The problem: Using the hand cleaning text, explain how the coronavirus ends up on surfaces that people touch.

Selected passage:
Hand cleaning

We are all cleaning our hands more regularly during the COVID-19 pandemic. Why does it make a difference? And what is the best way to clean our hands?


In the 19th Century, Hungarian doctor Ignaz Semmelweis discovered that regular handwashing could prevent the spread of infections. Seeing a lot of infections and deaths in pregnant women in one of his hospital wards, he put the worrying trend down to doctors unknowingly carrying ‘cadaverous particles’ from the autopsy room to the next-door maternity ward. The death rate soon fell after he made doctors regularly wash their hands with chlorine.

During the Crimean War a few years later, ‘Lady with the Lamp’ Florence Nightingale realised the importance of handwashing too. Though she mistakenly believed infections were caused by rank odours called miasmas, by making doctors and nurses wash their hands she still reduced infections in her war hospital.

Despite these early examples from over 150 years ago showing that clean hands save lives, it was only in the 1980s that good hand hygiene practices in healthcare became the norm. Fast forward to today and regular handwashing has become a ritual for many of us, seen as a key defence against transmission and infection of SARS-CoV-2, the virus responsible for COVID-19. But how does handwashing protect us?

Touching surfaces

One way coronavirus is thought to spread is by people touching infected surfaces or objects. Like any infection that affects the lungs, droplets riddled with the virus form in an infected person’s airway. These droplets come out from the mouth and nose during breathing, talking, coughing and sneezing. Then, if they’re big enough, the droplets land and stay on surfaces.

(Data items)
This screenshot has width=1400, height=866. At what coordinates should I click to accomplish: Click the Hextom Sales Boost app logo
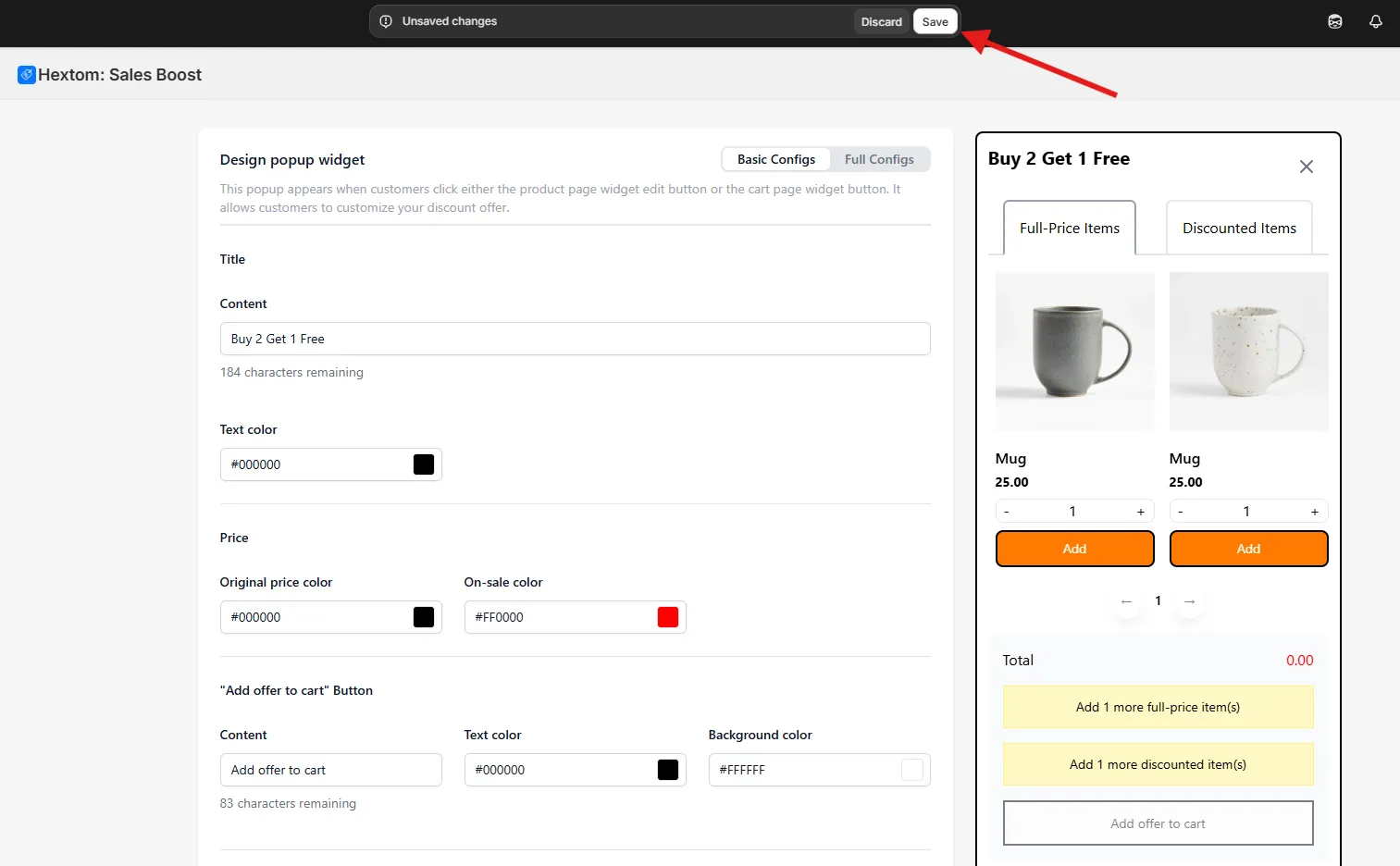click(27, 75)
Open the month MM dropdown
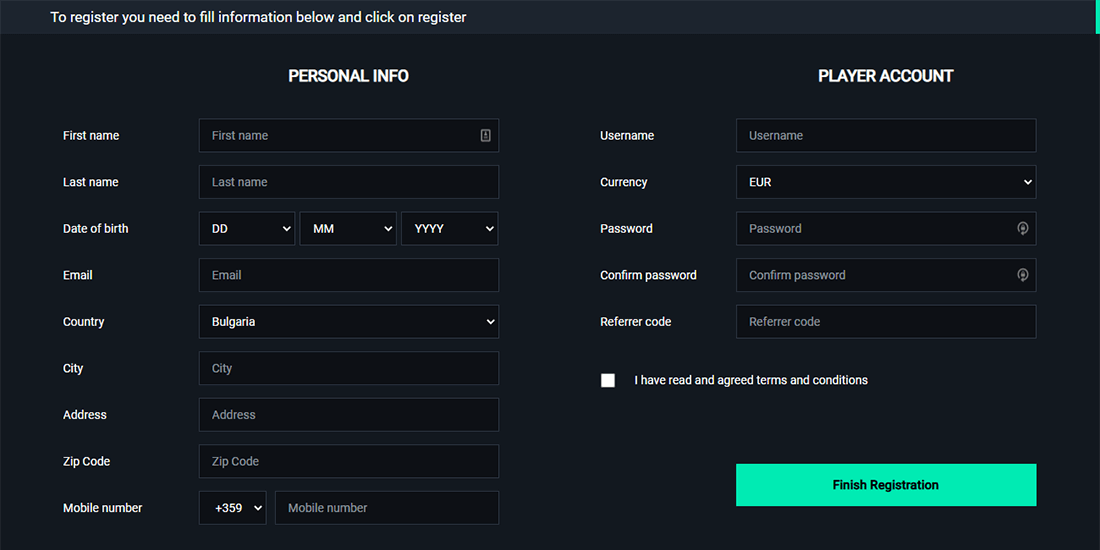 click(x=348, y=229)
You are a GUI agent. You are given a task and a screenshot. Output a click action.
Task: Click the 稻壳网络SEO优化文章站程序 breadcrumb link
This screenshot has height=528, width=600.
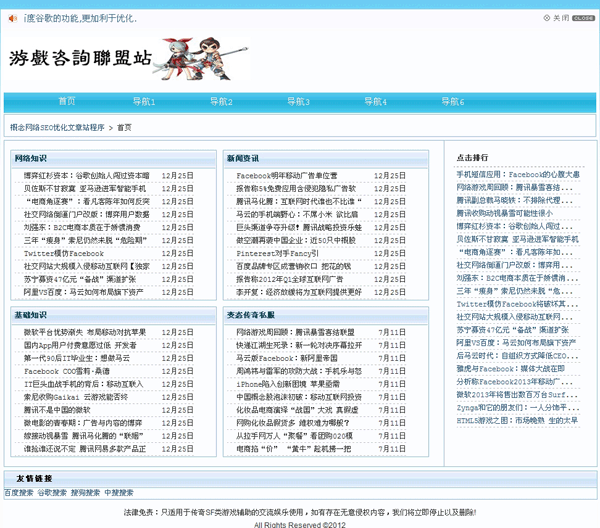tap(56, 128)
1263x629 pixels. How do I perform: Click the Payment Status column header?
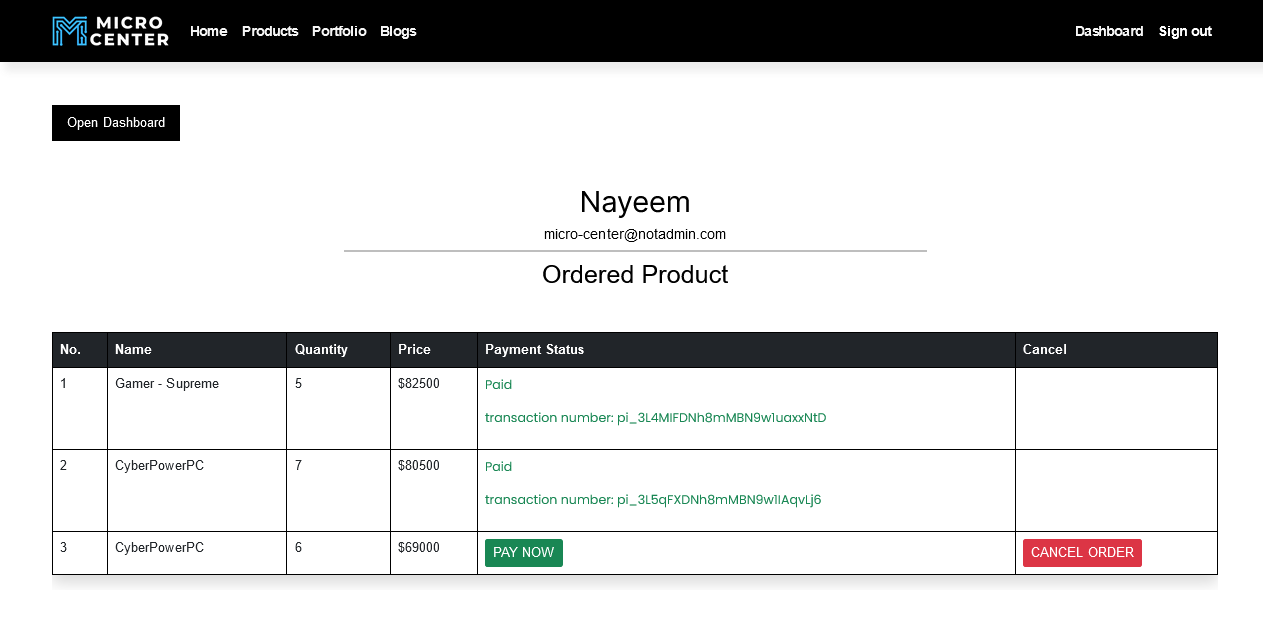(x=534, y=350)
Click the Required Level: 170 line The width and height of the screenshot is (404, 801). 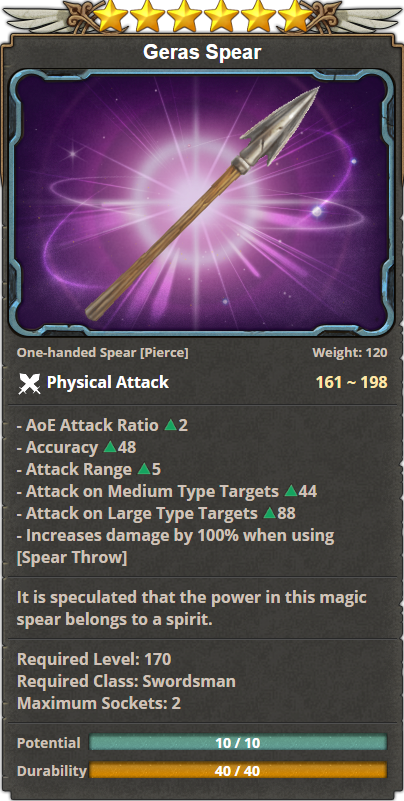coord(94,659)
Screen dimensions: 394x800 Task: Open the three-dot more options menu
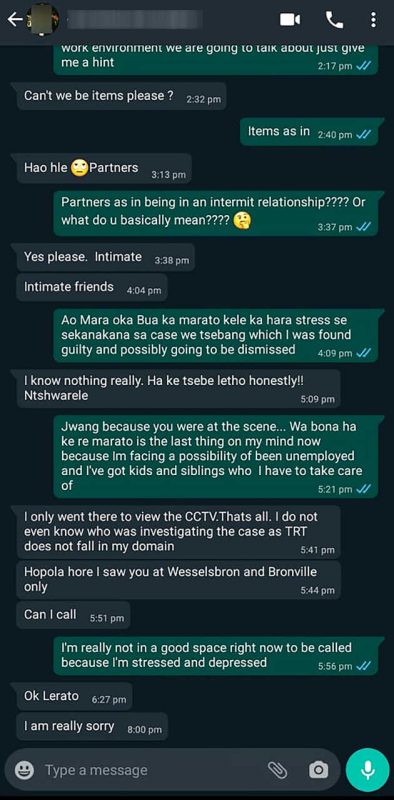pyautogui.click(x=374, y=20)
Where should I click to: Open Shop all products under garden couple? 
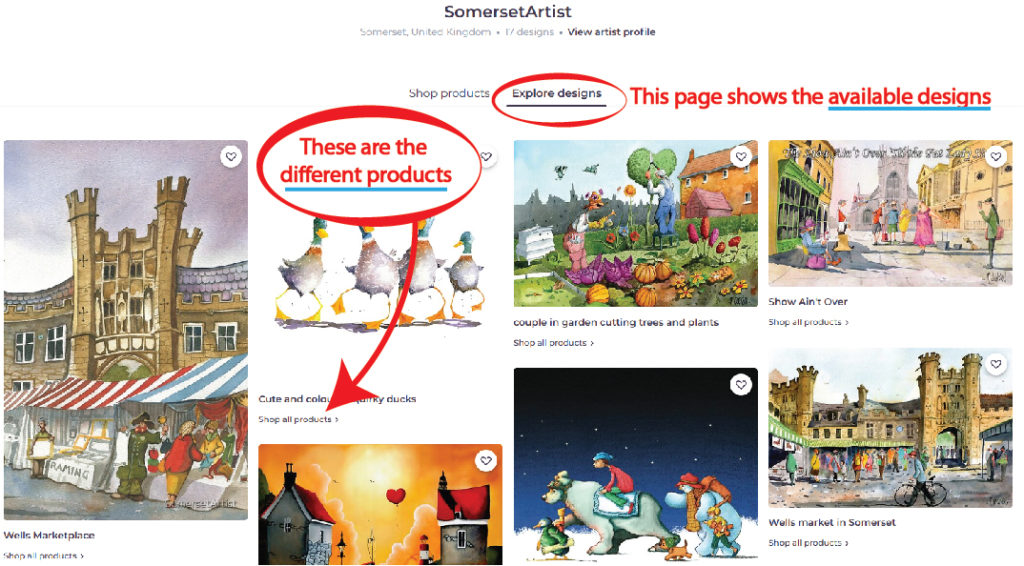coord(553,343)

Task solution: Droplets full of the virus form in an infected person's airway and leave through the mouth and nose during breathing, talking, coughing and sneezing. If the droplets are big enough, they land on surfaces and stay there.